== Instructions for the task ==
Count the lines in the entries below that contain the string "should". Respond with the number alone.

(Entries for locating described items)
---

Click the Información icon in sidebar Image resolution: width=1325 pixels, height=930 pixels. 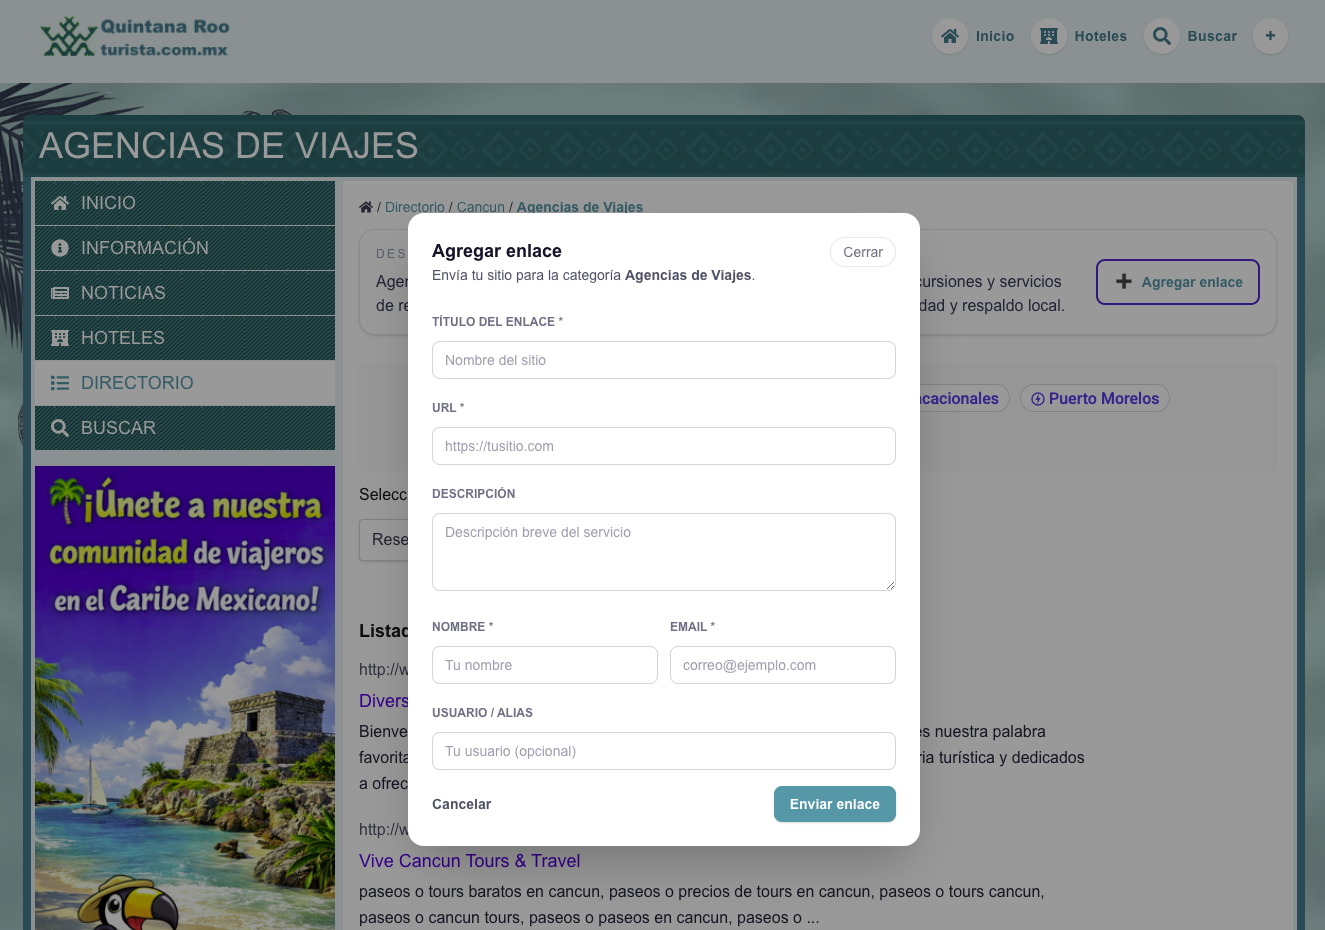(x=60, y=248)
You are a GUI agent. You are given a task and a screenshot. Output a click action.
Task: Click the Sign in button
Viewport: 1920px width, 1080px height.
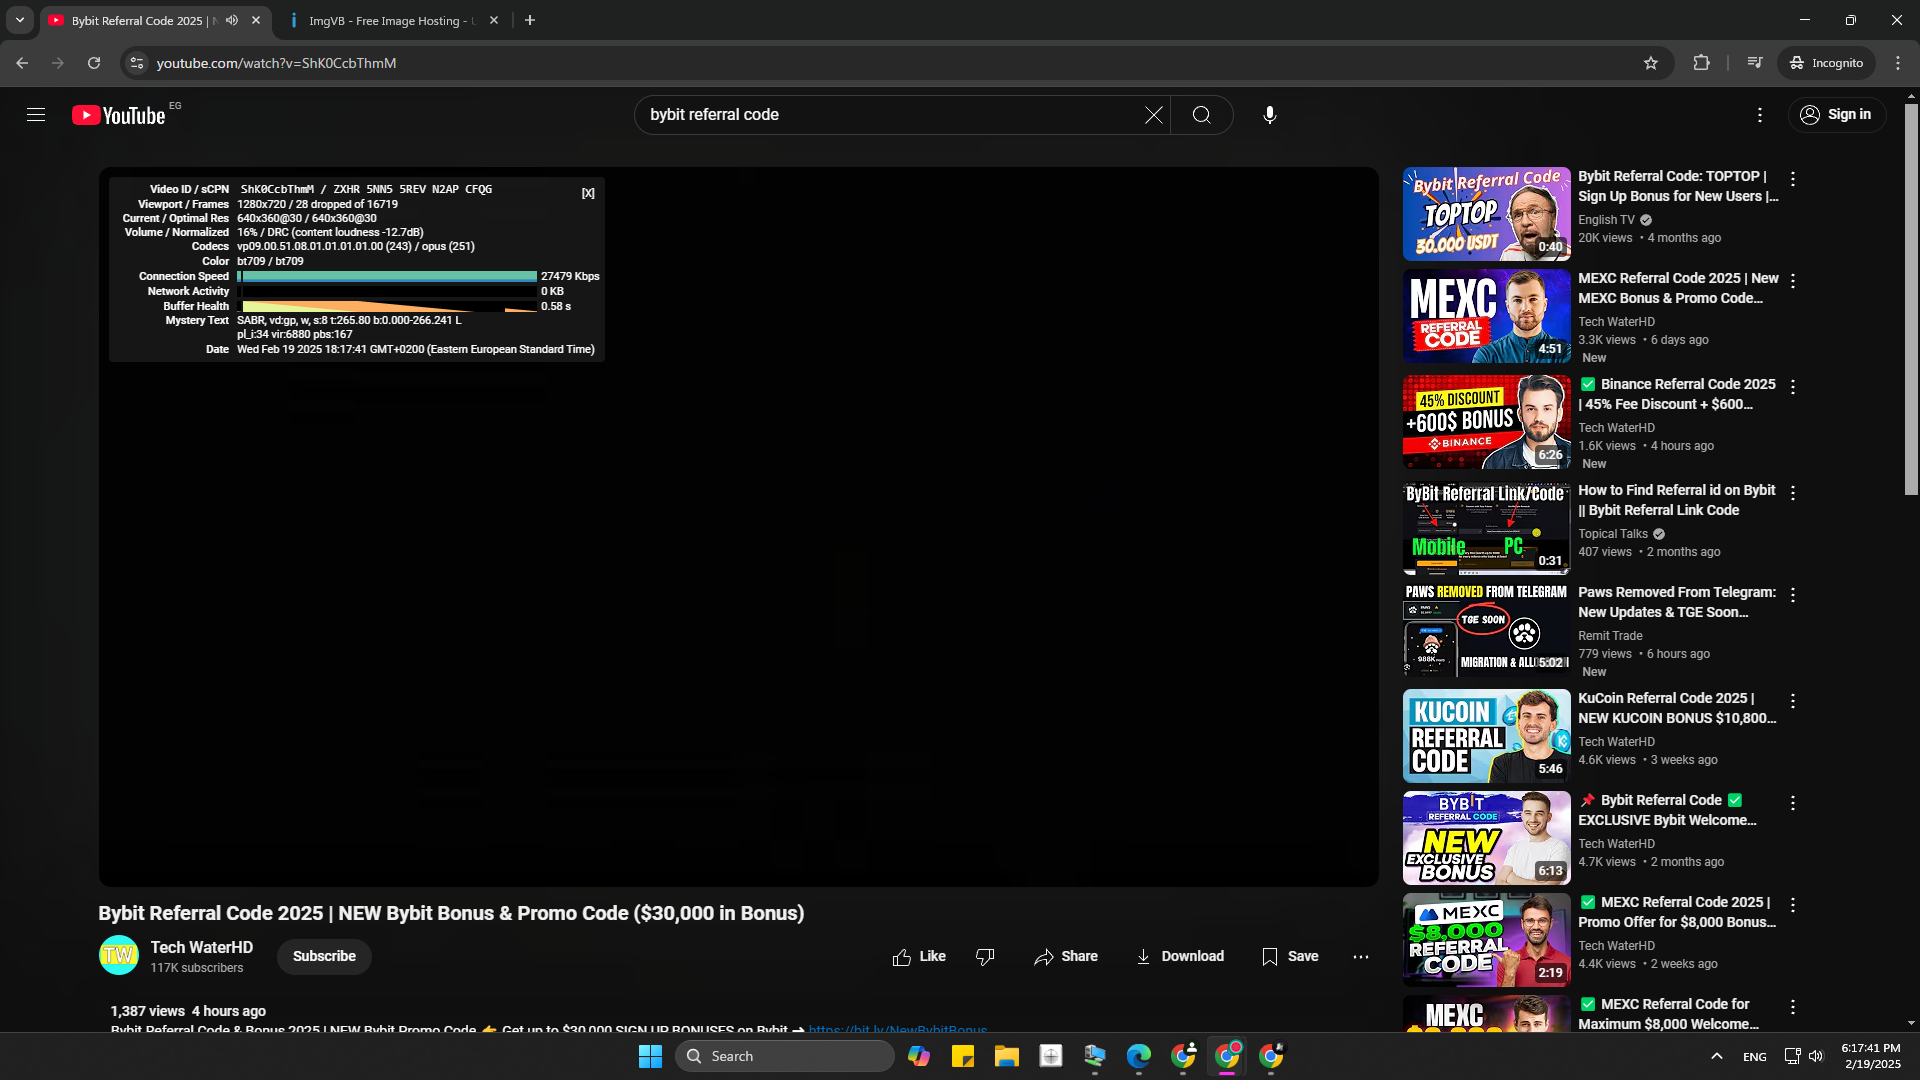1836,115
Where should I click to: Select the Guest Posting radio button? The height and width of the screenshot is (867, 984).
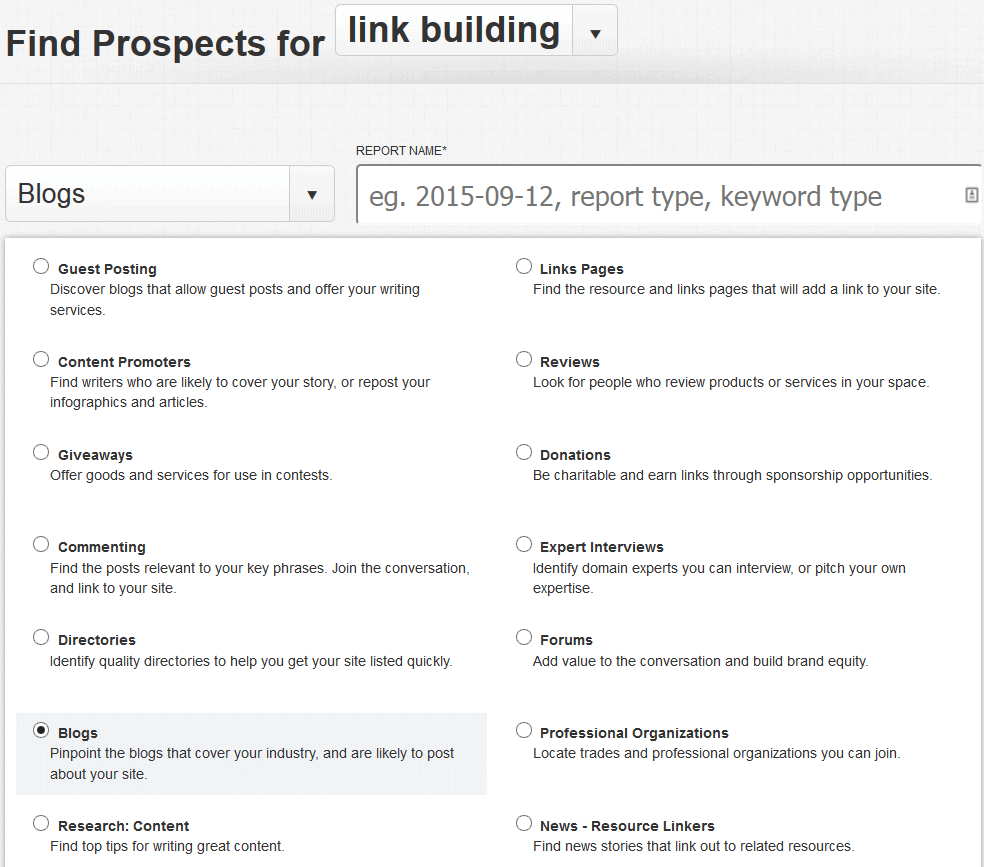pyautogui.click(x=41, y=266)
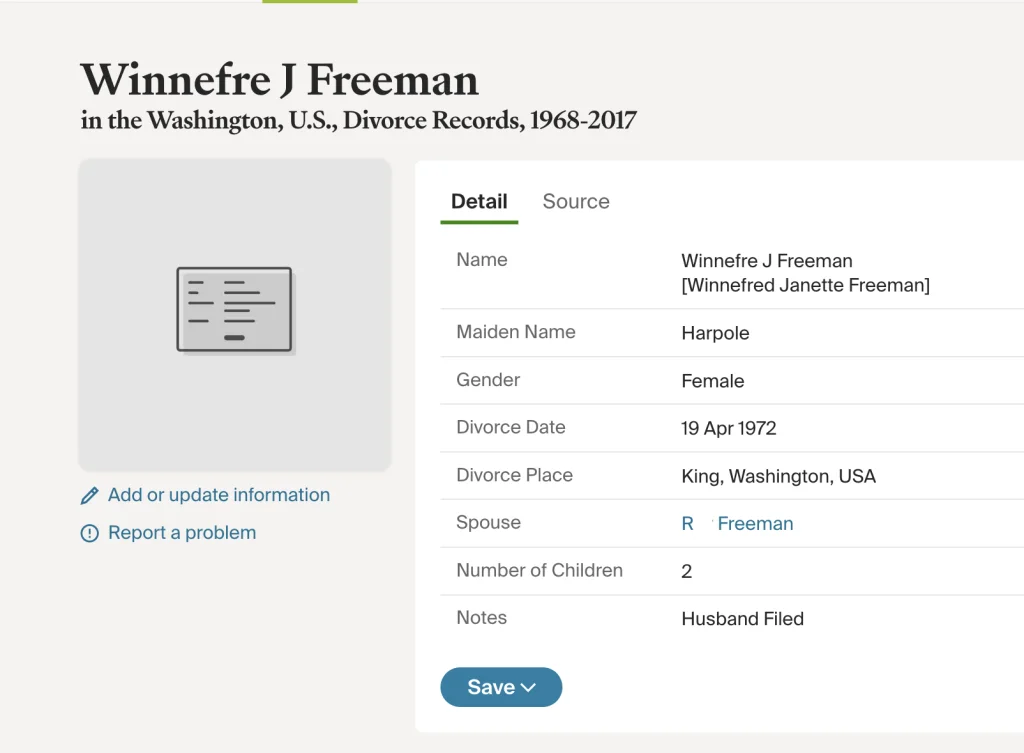Select the Detail tab
Screen dimensions: 1024x753
[479, 201]
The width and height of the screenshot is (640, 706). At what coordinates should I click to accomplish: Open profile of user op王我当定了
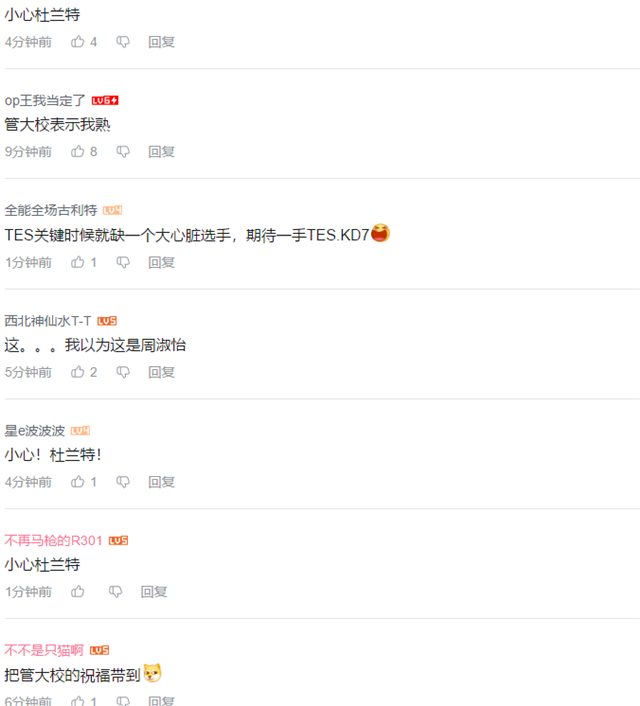[45, 100]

---

== Exercise response ==
2